Espantada, a kitsune parabeniza a aparente eficiência da brownie:
- Uau! Nunca duvidei de ti, Ykhar, longe disso. Porém, é reconhecível quão bem você está contornando esta crise... Meus sinceros parabéns! Ainda assim, acho que você deveria descansar um pouco depois de tanto trabalho, certo? Aproveite que o Festival de Mascotes acabou há algumas semanas, os purrekos estão bem generosos devido o sucesso. Coisas à preço de Broto de Bambu, além dos jardins estarem belíssimos com a decoração restante. Há até mesmo alguns Liclions por lá, nunca vi tão bem cuidados. Agora, moças, tenho os meus afazeres. Com licença.
- P-pode deixar, chefe. - Vermelha, Ykhar enfim transbordava calma, ainda que constrangida pela exposição positiva.
Após Miiko adentrar o Corredor das Guardas, Clitia logo devolve o diálogo amigável:
- Viu só, não vá desobedecer as ordens de nossa grandessíssima líder!
- Que mulher engenhosa, essa Clitia! Vejo que agora me venceu. - Finalmente, as risadas retornam a ser desprovidas de preocupação. Entretanto, urgia uma nova responsabilidade. - Agora as instruções serão sérias. Muito bem lembrado por parte da Miiko em mencionar os purrekos. Ainda que tenhamos todas as informações teóricas necessárias, nos falta um catálogo anatômico. E isso, apenas o Purreru possui. Ainda, para replicar essas figuras, o Purroy possui uma ferramenta que faz o serviço. Como é relativamente cara, não usamos ela para a parte da escrita. Mas ele nos concede pra esse tipo de coisa, por não termos outra alternativa. Você não precisa necessariamente fazer isso por primeiro.
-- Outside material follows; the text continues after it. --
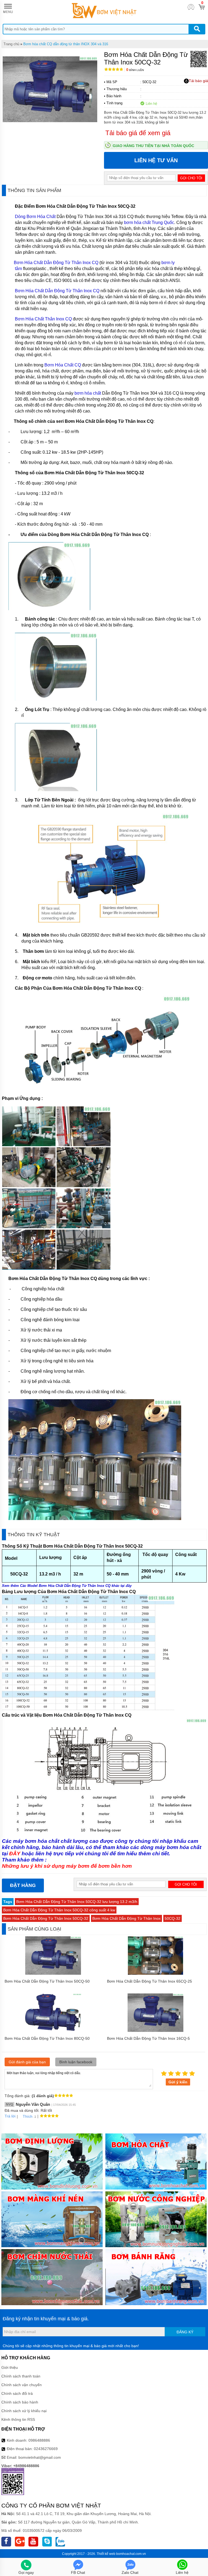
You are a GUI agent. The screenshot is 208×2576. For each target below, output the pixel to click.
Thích (27, 2116)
- Certo. Organizo os mascotes em ordem alfabética? - "Ao menos isso facilitaria", pensava a ajudante. Por meio de características comuns exigiria um estudo muito mais aprofundado, e Clitia não queria aborrecer Ykhar.
- Isso, é o suficiente.
"Por Zeus, que alívio". - Entendido. Bem, então vejo que é a hora de começar. Caso veja Karenn por aí, explique que hoje estarei ocupada. - Ainda que gostasse da vampira, interrupções não seriam agradáveis. Queria deixar o serviço menor possível para sua amiga. E, para isso, teria que ralar duro.
- Com certeza! Ainda estou em dúvida no que faço, mas aproveitarei esta preciosidade de dia. Fico até mesmo um tanto nervosa ao pensar na variedade de possibilidades do que posso fazer...
- Ykhar, RELAXE!
- Certo, certo. Até logo, então! Não hesite em tirar dúvidas, viu???
- Vi e ouvi. Sem querer ser inconveniente, mas o tempo é precioso. Principalmente para você.
Finalmente livre da brownie, Clitia sentiu borboletas na barriga com a responsabilidade que assumira. Ou talvez, fosse fome. De qualquer maneira, comeu uma pequena refeição que requisitou a Karuto e foi diretamente à loja de mascotes. Lá, Purreru alimentava um lustroso O'oluray enquanto a jovem entrava no estabelecimento.
- C-Clitia! Esse bebê é lindo, n-não? Eu p-particularmente amo O'olurays. S-são meus orgulhos!
- Bom dia, Purreru! Compartilho de sua opinião, inclusive tenho um. Porém, vim hoje em nome da Guarda. Gostaria de algum livro seu que tivesse a anatomia de alguns mascotes. Mais especificamente, aqueles da Costa de Jade.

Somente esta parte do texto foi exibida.